+++ Excerpt

Second example. If you pick two terms in the Fibonacci sequence that are next to each other (eg. 89 and 55) and look at the larger divided by the smaller 89/55 = 1.618. Then if you do this for bigger and bigger terms you should see that it seems to be getting closer to a number starting 1.618034. This number is called the golden ratio and also turns up lots in nature. For example, it has long been known in western art (and probably in eastern but I don't personally know) that the most pleasing place to put a person in a picture is not exactly in the centre but slightly closer to one side. The exact amount being determined by the golden ratio. Now, why this is I don't know but I've seen results from many studies where you ask someone to say which photos they prefer and the golden ratio always comes out on top. Shells of snails and certain sea creatures have spirals that decrease in size almost exactly at the rate of the golden ratio.

The Fibonacci numbers themselves also turn up in nature. On a plant there are often several things which come together at one place -- eg. tree branches split into 2 or 3, leafs on a plant start at the same place. And, almost always the number of things that come together is a fibonacci number. So, 3-leaf and 5-leaf plants are common whereas 4-leaf ones are not.

So these are all examples of one mathematical thing which turns up in nature. There are many more that turn up and this isn't too much of a surprise. Mathematics is not totally separate from our surroundings - many definitions in mathematics are inspired by things we see.

AlexB.

++++++
+++ Given information

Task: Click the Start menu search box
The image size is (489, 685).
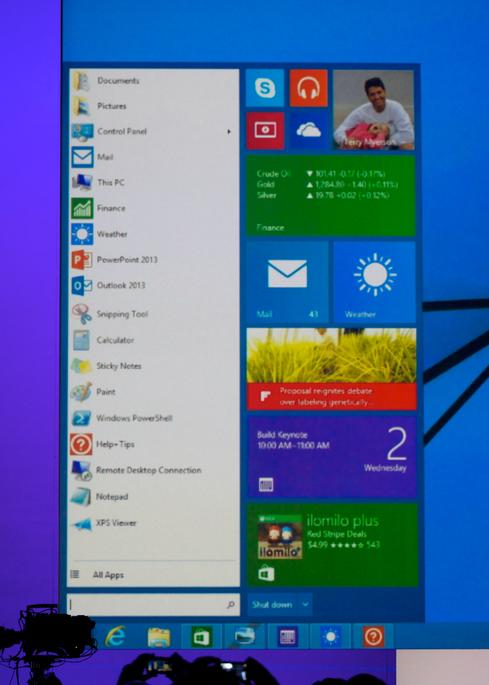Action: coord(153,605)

++++++
+++ Given information

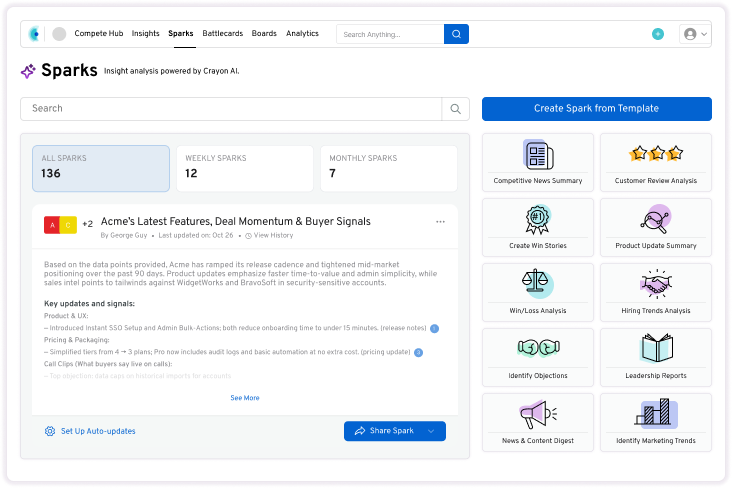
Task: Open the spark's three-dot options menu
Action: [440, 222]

++++++

Short task
In the Fibonacci excerpt, what number does the larger of two neighboring terms divided by the smaller get closer to as the terms grow?

Solved exercise
A number starting 1.618034, called the golden ratio.